Collected data:
____________

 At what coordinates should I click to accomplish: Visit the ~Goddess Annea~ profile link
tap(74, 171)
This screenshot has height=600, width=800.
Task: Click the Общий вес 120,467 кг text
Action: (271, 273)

____________

▶ _YOUR ASSIGNMENT_
For this task, please set down every entry exactly, with no line left out.

▶ _SOLUTION TO THE PROBLEM_
 At what coordinates should I click to accomplish: Visit the ~Goddess Annea~ profile link
tap(74, 171)
This screenshot has height=600, width=800.
Task: Click the Общий вес 120,467 кг text
Action: (271, 273)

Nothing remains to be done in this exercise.